Mr. Brown is a survivor of our failed system for dealing with those with an illness of the brain. He ran into a problem with a callous hospital and an inept police department that almost derailed his life even further. Fortunately, both the Hamilton Spectator and I writing in the Huffington Post, helped with publicizing his injustices. Fortunately, he had a smart judge and good lawyers to help in his criminal trial and his suing of the hospital and police department. If you can, please read the Huffington Post link and the links it contains for his history which is not unique and is still a problem.
This is what he wrote in 2005 with his addition as of now:
Schizophrenia is a life of ups and downs
By Douglas James Brown
I have a disease known as schizophrenia.
Individuals with this disorder vary in their presentation of symptoms. For me, there are days when everything is detailed, scary and frightening, and there are days of seeing things moving around in my apartment that are not really there. There are days where I weep because my life is one big roller-coaster. There are days where extra medication is the only answer.
There are the days where I’ve been successful. Days in which I function and can make sense of my world and the books I read, such as school texts, are the days where life becomes full of zest and brilliantly wonderful.
Sometimes, however, I feel insecure, dazed and even frightened of people. Then there are the days where I need to take extra medication because of extra stress, which invokes voices and hallucinations. I even fear being alienated by people with or without the illness.
I have my ups and downs.
It is the evenings when I feel most vulnerable to the ghosts surrounding me. Sometimes they make me feel I am “crazy in the head.” These apparitions do not harm me; actually, they just move around and act like a group of people who live a life similar to mine.
However, the apparitions live in a different time frame, a different era. Really it is like a parallel world, and they do not really notice that I am around. The strange thing is, though, I notice them.
There are the crying days. On these days, I cry because I am all alone without many friends, and I lack social support networks. I also weep because I cannot function like other people, because I do not fit in, and because of the stigma associated with schizophrenia. I cry because I fear the voices may return when I am feeling “stressed out,” and I do not want them to come back.

▸ **TASK INSTRUCTIONS**
- A) In one to three sentences, explain why the passage on schizophrenia says some days call for extra medication.
- B) Please go on with the passage on schizophrenia, starting right after its last sentence.
The lines after the passage on schizophrenia are not needed.

▸ **DATA EXCERPT**
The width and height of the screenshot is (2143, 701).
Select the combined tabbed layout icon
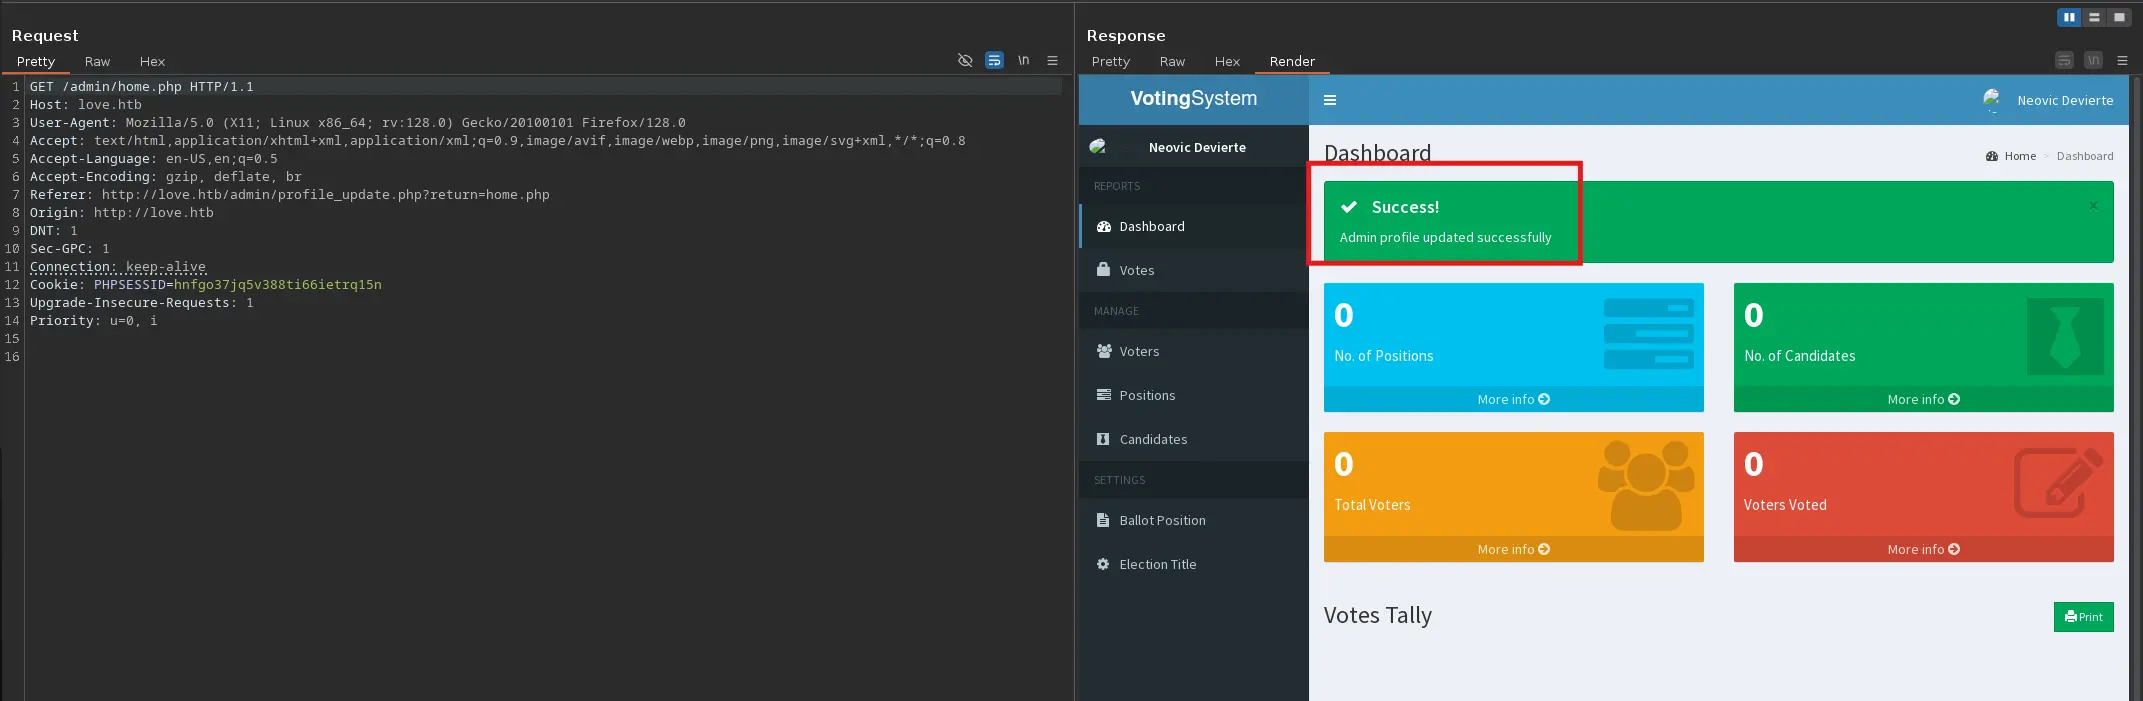click(2119, 17)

▸ **RESULTS FOR THE EXERCISE**
- A) On some days extra stress brings on voices and hallucinations. On those days extra medication is needed.

- B)
Medication is a necessary form of treatment for schizophrenia. Individuals on medication respond differently. Some individuals may be over-medicated to the point of slurring words, or sleeping all the time, or even to the point of behaving like a zombie.
For me, medication works and is necessary. It makes me feel great. I feel a lot better on medication.
Although my medications generally work well with my body and mind, there are times I need extra medication such as chlorpromazine. When I hear voices or see the apparitions, I take the chlorpromazine and it helps rid my mind of those disturbances.
I would like to share that I have completed two credits from a nearby college and I plan on obtaining my Writing for Publication Certificate within the next year and a half.
My medications have helped keep me mentally healthy and stable so I can complete my course work.
Thanks to the doctors who have made my life much happier and better, I don’t at present experience many of the symptoms I’ve described in this article.
On medication I can now function like a regular human being and be successful in school and life.
If science didn’t provide the medications that we individuals with schizophrenia now have, society might still be isolating us into asylums where they used electroconvulsive therapy, lobotomies and insulin overdoses to free the schizophrenic person from his or her symptoms.
We with schizophrenia need to be thankful for scientific discoveries and continue to advocate further research so a cure for schizophrenia is found.
Today:
Now I can say I’ve put in hours of study to be in Honours and many years of study in Psychology and Criminal Justice. I’ve not received a B.A. Psychology like I wanted, but I’ve been able to collect some poetry over a few years and piece it together into a book along with a children’s book.